= About this task =
Everything from the line with "How do I perform: Select the VO2Max 3% bar?" to the final line of the entries, both included, should be restated word for word; please omit the pictures.

Input records section start

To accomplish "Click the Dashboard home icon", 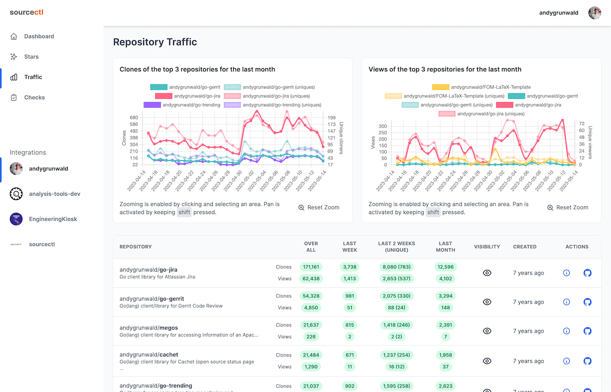I will coord(13,36).
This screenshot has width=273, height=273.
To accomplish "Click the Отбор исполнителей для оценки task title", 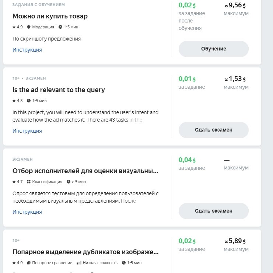I will [x=85, y=171].
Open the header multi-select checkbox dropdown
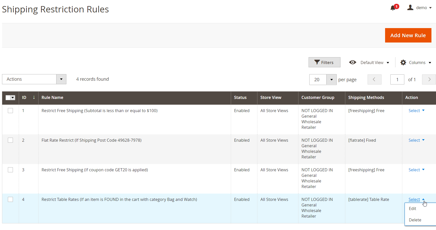This screenshot has height=230, width=436. pos(13,98)
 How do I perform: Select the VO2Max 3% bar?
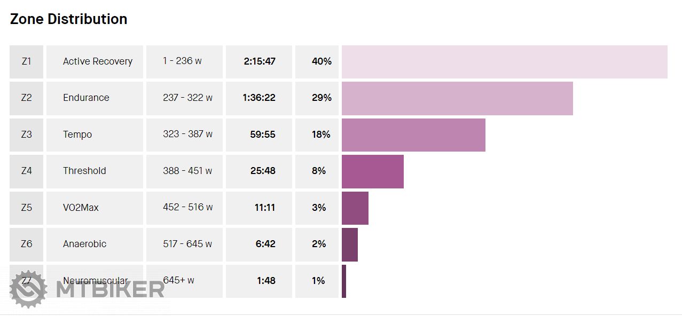tap(355, 208)
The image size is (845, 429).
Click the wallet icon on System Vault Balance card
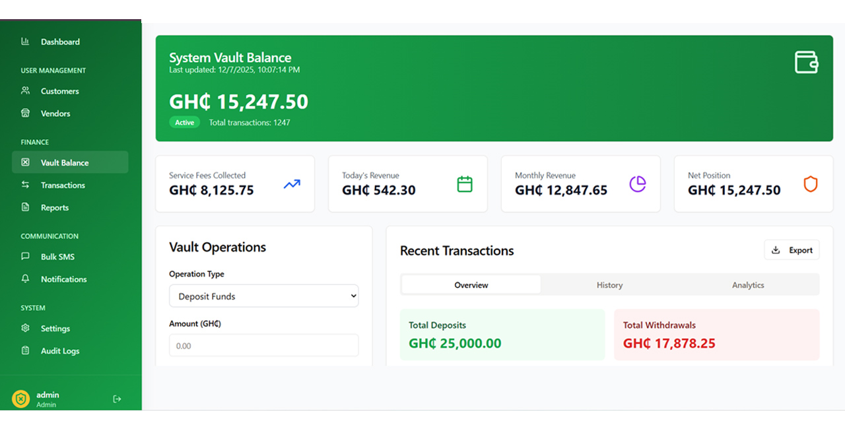coord(806,61)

Input records section end

= The answer =
 How do I perform: Select the VO2Max 3% bar?
tap(355, 208)
The image size is (845, 429).
Click the wallet icon on System Vault Balance card
coord(806,61)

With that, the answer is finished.